- WHAT THE TASK ASKS: Extract every line of text in the listing below and reproduce it word for word. Leave the pictures out.

==== DATA EXTRACT

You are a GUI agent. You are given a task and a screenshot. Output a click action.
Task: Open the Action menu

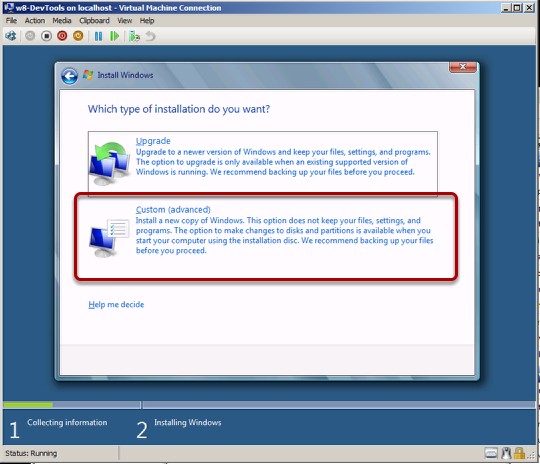(x=34, y=21)
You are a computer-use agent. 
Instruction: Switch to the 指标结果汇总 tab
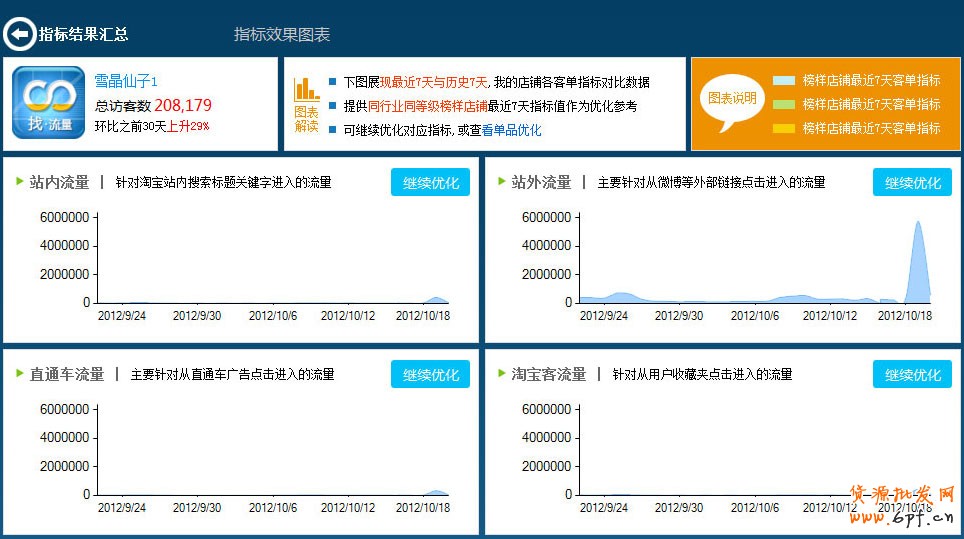click(x=84, y=34)
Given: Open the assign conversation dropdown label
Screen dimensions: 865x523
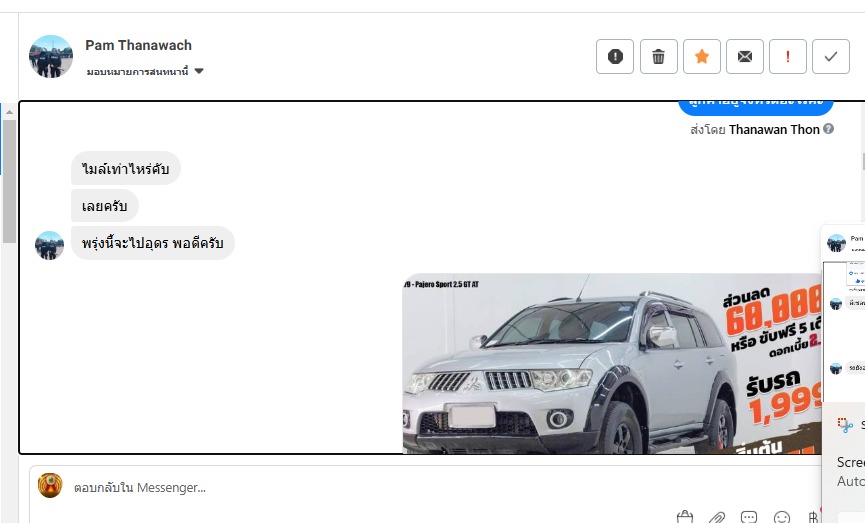Looking at the screenshot, I should 137,71.
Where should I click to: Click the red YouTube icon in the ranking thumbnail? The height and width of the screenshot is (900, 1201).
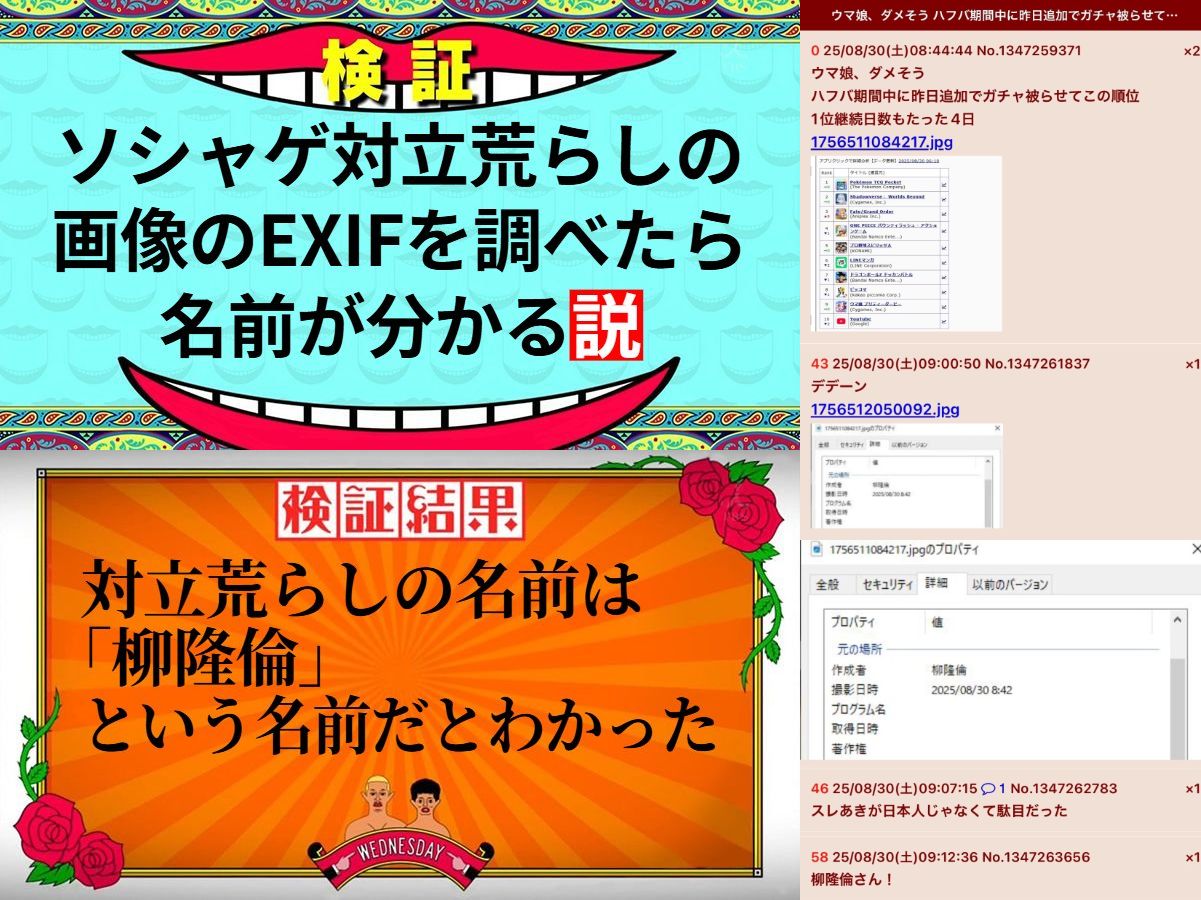(842, 320)
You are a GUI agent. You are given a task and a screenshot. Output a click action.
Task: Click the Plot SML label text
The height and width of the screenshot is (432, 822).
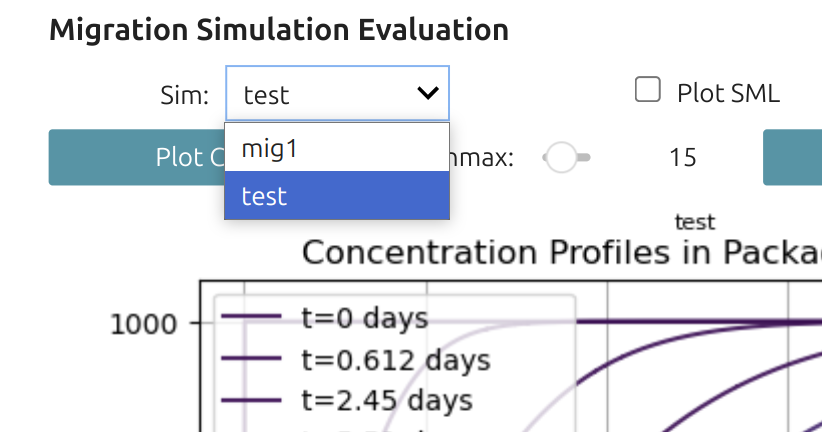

========

- WORKED SOLUTION:
You are a GUI agent. You are given a task and a screenshot. Output a click action.
Task: Open the Action menu

(x=34, y=21)
You are a computer-use agent. 
Instruction: Switch to the 指标结果汇总 tab
click(x=84, y=34)
Given: Open the assign conversation dropdown label
Screen dimensions: 865x523
Looking at the screenshot, I should 137,71.
Where should I click to: Click the red YouTube icon in the ranking thumbnail? The height and width of the screenshot is (900, 1201).
(842, 320)
You are a GUI agent. You are given a task and a screenshot. Output a click action.
Task: Click the Plot SML label text
The height and width of the screenshot is (432, 822).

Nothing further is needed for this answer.